Parts of the exercise:
**A)** In the security monitoring roadmap, what should accounts with privileged access, such as Admin and sudo, be monitored on?
**B)** Reproduce everything in the security monitoring roadmap from "Year 2: Advance" down to "card information etc.".

Passage for review:

Segment Open

Year 2: Advance event/flows, application (layer-7) level monitoring correlations, Threat detection/hunting and threat modelling

  • SIEM
    • Add flow monitoring and create use cases with flows like large html packets, clear text username and password, clear text card information etc.

    • Perform 100% coverage for critical log sources; Include enterprise applications in the order of risk

    • Customization and Integration of application log sources via parsers / uDSM

    • Leverage user behavior analytics functions of an SIEM with authentication sources

    • Improve alert management with context

  • Use Cases – Improve use cases to include multi-device use cases
    • Privileged Access Monitoring – Monitor administrative activities and alerts for violations. Accounts having privileged access, e.g. Admin, sudo should be monitored on activity performed by ID. Any unauthorised activity or suspicious activity has to be alerted.

Segment Closed

Given material:
Segment Open

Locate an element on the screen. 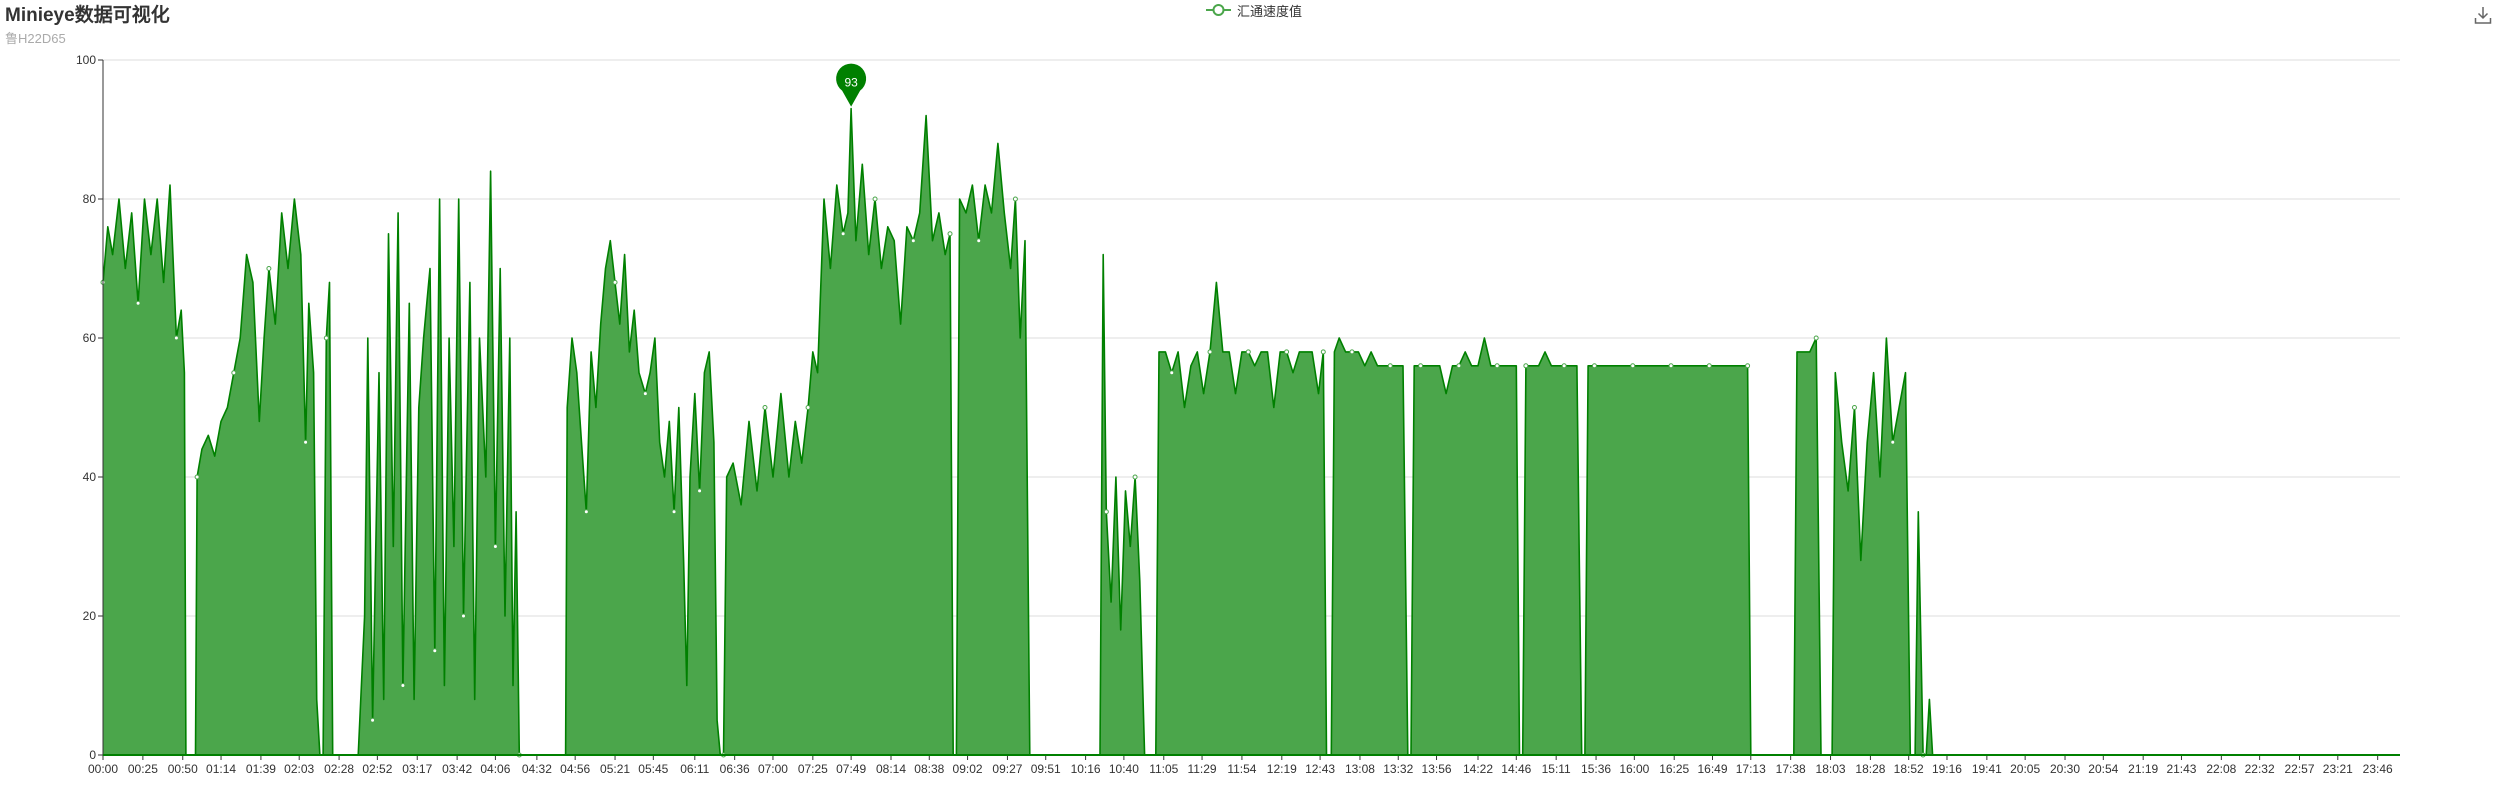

Segment Closed

Expected results:
**A)** The activity performed by ID.

**B)**
Year 2: Advance event/flows, application (layer-7) level monitoring correlations, Threat detection/hunting and threat modelling

  • SIEM
    • Add flow monitoring and create use cases with flows like large html packets, clear text username and password, clear text card information etc.